The Mac E. Van Valkenburg Award recognizes members of the Institute of Electrical and Electronics Engineers’ (IEEE) Education Society who have made outstanding contributions to teaching unusually early in their professional careers, as evidenced by teaching performance, development of new teaching methods, and curricular innovation in fields of interest to the IEEE Education Society.

Mehrizi-Sani is known for using effective and tangible teaching in his instruction. For example, Mehrizi-Sani has cracked open an Apple phone charger to show students its layout; he has also brought an electric motor to class and walked students through the design process of the electrical circuit so they could comprehend what was in the mind of its inventor.

Mehrizi-Sani utilizes hands-on learning experiences to enhance students' understanding.
Mehrizi-Sani utilizes hands-on learning experiences to enhance students’ understanding.

This year, Mehrizi-Sani was also the recipient of WSU’s School of Electrical Engineering and Computer Science’s Early Career Excellence in Research Award. Last year, he was awarded the Voiland College of Engineering and Architecture Reid Miller Excellence in Teaching Award and the School of Electrical Engineering and Computer Science’s Teaching Excellence Award.

Mehrizi-Sani’s awards also include the 2015 IEEE PES PSDP Technical Committee Working Group Recognition Award, and he was a 2014 NAE Frontiers of Engineering Education participant.

Mehrizi-Sani’s research focuses include renewable energy resources in the power system, microgrid management, and power system applications of power electronics.
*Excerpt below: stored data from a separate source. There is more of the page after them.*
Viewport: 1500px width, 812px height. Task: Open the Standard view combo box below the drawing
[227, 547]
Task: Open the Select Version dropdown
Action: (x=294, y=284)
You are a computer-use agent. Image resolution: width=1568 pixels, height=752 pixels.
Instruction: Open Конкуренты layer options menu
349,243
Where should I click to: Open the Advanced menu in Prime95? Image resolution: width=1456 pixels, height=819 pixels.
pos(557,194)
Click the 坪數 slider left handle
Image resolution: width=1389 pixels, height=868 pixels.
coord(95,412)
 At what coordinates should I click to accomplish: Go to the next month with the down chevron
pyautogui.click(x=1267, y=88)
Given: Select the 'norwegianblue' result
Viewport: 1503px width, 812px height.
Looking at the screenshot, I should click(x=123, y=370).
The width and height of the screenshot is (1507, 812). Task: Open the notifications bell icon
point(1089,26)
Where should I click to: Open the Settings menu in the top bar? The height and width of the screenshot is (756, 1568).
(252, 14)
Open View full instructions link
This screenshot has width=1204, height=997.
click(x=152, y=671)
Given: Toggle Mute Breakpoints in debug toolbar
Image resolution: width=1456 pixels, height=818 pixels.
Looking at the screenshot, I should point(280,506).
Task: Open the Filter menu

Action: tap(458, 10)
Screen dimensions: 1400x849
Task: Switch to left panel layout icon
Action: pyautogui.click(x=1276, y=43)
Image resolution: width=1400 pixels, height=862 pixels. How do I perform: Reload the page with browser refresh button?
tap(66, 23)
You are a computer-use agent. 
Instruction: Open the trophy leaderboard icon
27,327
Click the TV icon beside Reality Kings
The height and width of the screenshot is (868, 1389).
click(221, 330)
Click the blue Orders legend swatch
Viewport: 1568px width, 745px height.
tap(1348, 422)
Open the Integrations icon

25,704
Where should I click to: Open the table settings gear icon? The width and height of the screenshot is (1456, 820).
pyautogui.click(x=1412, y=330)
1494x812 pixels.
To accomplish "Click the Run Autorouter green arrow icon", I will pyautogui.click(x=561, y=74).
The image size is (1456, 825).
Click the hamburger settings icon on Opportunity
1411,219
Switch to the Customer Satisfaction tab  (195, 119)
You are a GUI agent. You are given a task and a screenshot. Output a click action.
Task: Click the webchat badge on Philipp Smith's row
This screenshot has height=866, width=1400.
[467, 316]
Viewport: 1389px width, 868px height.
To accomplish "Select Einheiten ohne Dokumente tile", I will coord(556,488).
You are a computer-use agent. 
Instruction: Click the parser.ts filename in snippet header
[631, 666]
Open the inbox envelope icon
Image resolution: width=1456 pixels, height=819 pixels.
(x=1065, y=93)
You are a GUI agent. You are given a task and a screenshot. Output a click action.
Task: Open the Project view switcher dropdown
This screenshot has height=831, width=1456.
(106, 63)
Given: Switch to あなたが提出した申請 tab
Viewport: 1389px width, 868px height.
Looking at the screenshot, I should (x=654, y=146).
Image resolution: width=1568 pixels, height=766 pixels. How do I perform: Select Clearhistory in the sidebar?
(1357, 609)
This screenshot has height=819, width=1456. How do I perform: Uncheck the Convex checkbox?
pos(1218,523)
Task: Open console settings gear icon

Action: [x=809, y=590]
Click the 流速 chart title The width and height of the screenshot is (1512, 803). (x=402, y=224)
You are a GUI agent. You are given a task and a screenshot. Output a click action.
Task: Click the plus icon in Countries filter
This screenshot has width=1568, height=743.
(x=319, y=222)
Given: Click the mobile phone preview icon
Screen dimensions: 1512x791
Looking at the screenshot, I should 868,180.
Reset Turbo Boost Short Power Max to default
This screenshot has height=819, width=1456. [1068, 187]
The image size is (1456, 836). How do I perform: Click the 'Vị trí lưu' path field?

He has received several National Science Foundation awards, including one for the development of a software learning tool for his power electronics course.

He was nominated for the Mac E. Van Valkenburg Award by Voiland College of Engineering and Architecture associate dean John Schneider “for his enthusiastic, caring, and creative teaching that has increased excitement, engagement, and understanding in engineering, for contributions to the scholarship of teaching, and for recruitment of precollege students.”

The Mac E. Van Valkenburg Award will be presented to Mehrizi-Sani at IEEE’s annual conference in Indianapolis, Ind., Oct. 18-21.